Apple verso un accordo con Bruxelles per evitare nuove maxi multe
📱 Apple è vicina a un’intesa con la Commissione Europea per chiudere diverse indagini antitrust legate al Digital Markets Act (DMA), una legge pensata per limitare il potere delle grandi aziende tecnologiche. L’obiettivo è evitare sanzioni giornaliere che potrebbero arrivare fino al 5% del fatturato globale medio dell’azienda — una cifra che si tradurrebbe in miliardi di euro.
Apple e Meta sotto la lente: trattative in corso
Ad aprile 2025, Apple e Meta hanno ricevuto multe per un totale di 700 milioni di euro per aver violato il DMA. Apple, in particolare, è stata sanzionata per 500 milioni di euro per aver impedito agli sviluppatori di indirizzare gli utenti verso offerte esterne all’App Store, violando le regole anti-steering della normativa europea.
Le modifiche annunciate da Apple
A giugno, Apple ha introdotto importanti cambiamenti nel funzionamento dell’App Store per gli utenti dell’Unione Europea:
- Gli sviluppatori possono ora promuovere metodi di pagamento alternativi 🧾
- È consentita la distribuzione di app iOS tramite marketplace esterni per la prima volta 🛍️
Queste modifiche mirano a rispondere alle richieste della Commissione, che vuole garantire che gli sviluppatori possano comunicare liberamente con gli utenti riguardo a prezzi e promozioni esterne, senza incorrere in costi aggiuntivi o restrizioni da parte di Apple.
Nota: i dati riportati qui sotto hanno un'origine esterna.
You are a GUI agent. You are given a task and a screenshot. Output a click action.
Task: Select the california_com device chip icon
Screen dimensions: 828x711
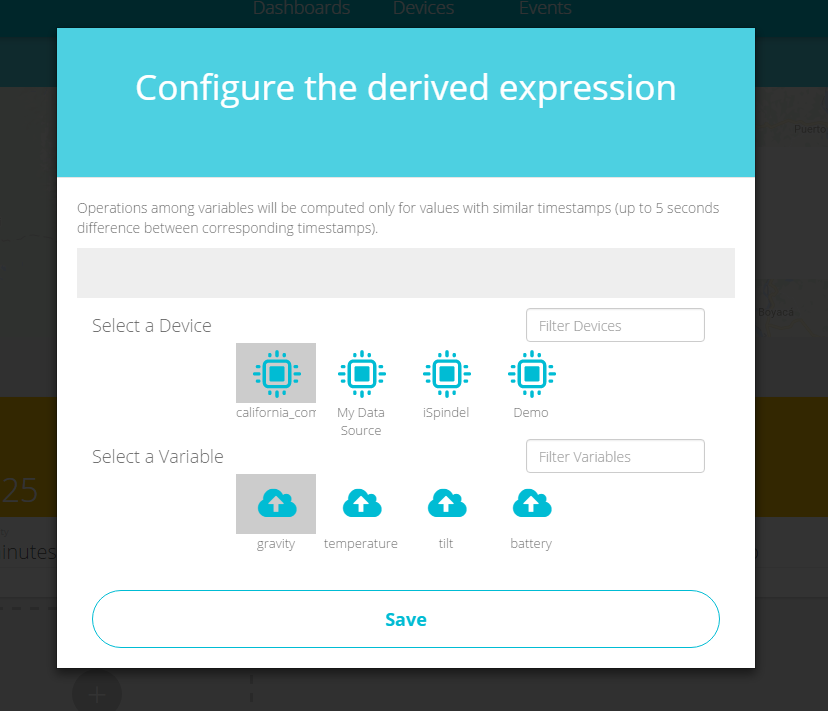tap(276, 374)
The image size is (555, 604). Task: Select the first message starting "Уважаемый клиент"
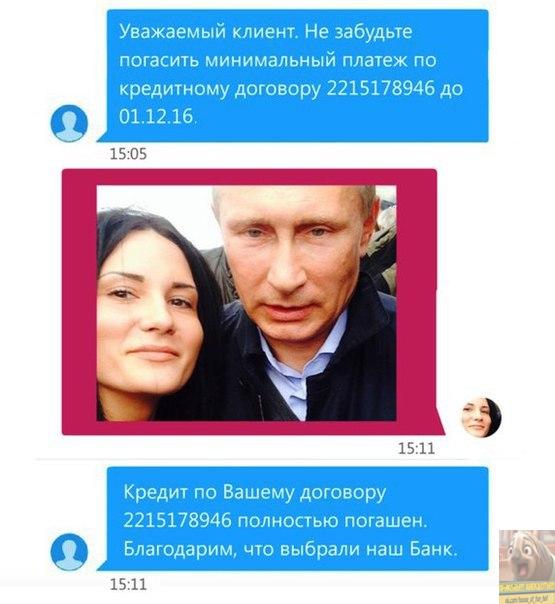pyautogui.click(x=297, y=76)
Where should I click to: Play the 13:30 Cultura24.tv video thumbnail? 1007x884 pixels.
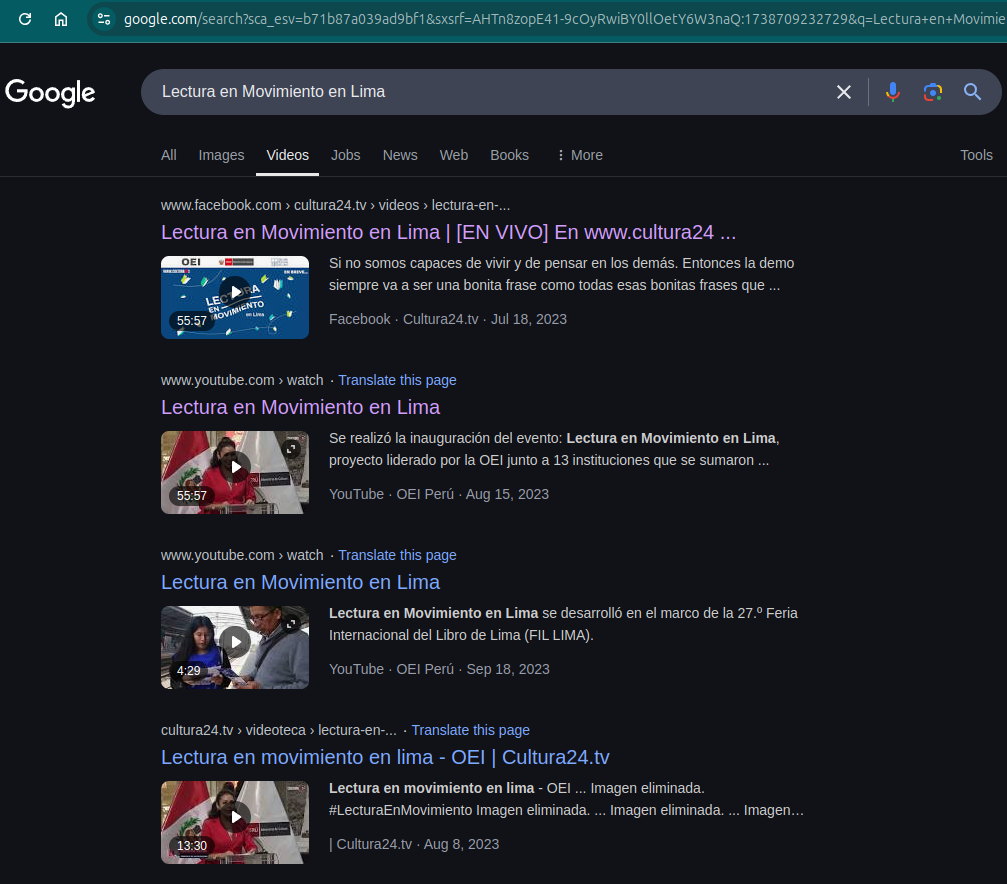235,817
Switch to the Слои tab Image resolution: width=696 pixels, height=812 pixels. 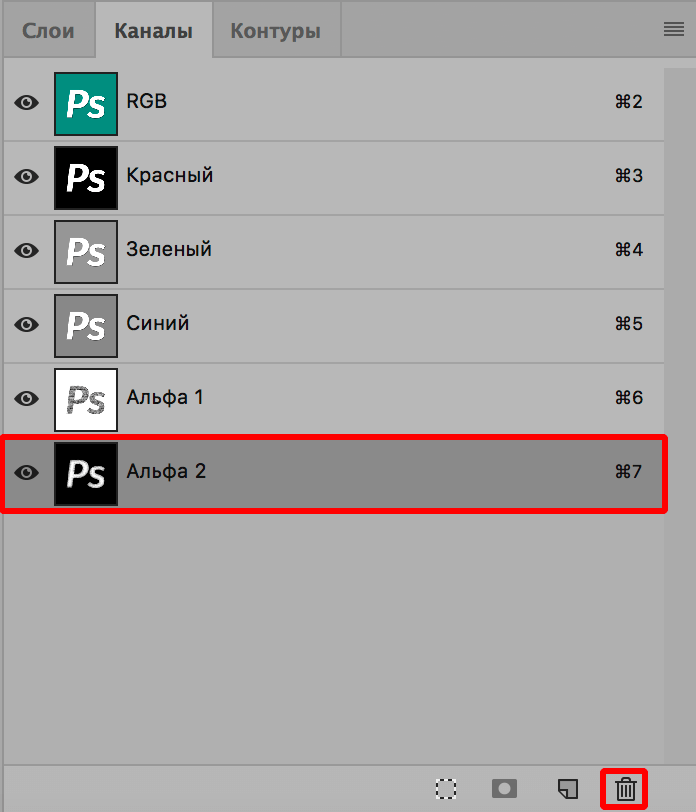click(x=48, y=29)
Il ruolo del DMA e le implicazioni future
Il Digital Markets Act impone ai cosiddetti “gatekeeper”, come Apple, di non favorire i propri servizi rispetto a quelli dei concorrenti e di garantire un accesso equo alle piattaforme. Le violazioni possono comportare sanzioni giornaliere miliardarie 💥.
Apple sostiene di essere già conforme alla normativa e ha presentato ricorso contro la decisione iniziale della Commissione, accusando l’interpretazione dell’ente di andare oltre quanto previsto dal DMA. Intanto, la Commissione continua a raccogliere feedback da sviluppatori e stakeholder per valutare le modifiche proposte.
Verso una soluzione?
Fonti vicine ai negoziati si dicono ottimiste: un accordo potrebbe essere raggiunto a breve, e non si tratterebbe di una semplice intesa tecnica. L’esito di queste trattative potrebbe rappresentare una svolta epocale nel modo in cui Apple gestisce l’App Store nel mercato europeo 🌍.
Se confermato, l’accordo segnerebbe un nuovo equilibrio tra le grandi piattaforme digitali e le autorità di regolamentazione, aprendo la strada a una maggiore trasparenza, concorrenza e libertà per gli sviluppatori 💡. Non è solo Apple a essere coinvolta: l’intero ecosistema digitale potrebbe risentirne, con effetti a catena su modelli di business, strategie di distribuzione e diritti degli utenti.
In gioco c’è molto più di una multa: c’è il futuro del rapporto tra Big Tech e democrazia digitale europea. Se le trattative si concluderanno positivamente, sarà un segnale forte che le regole valgono per tutti, anche per i colossi globali.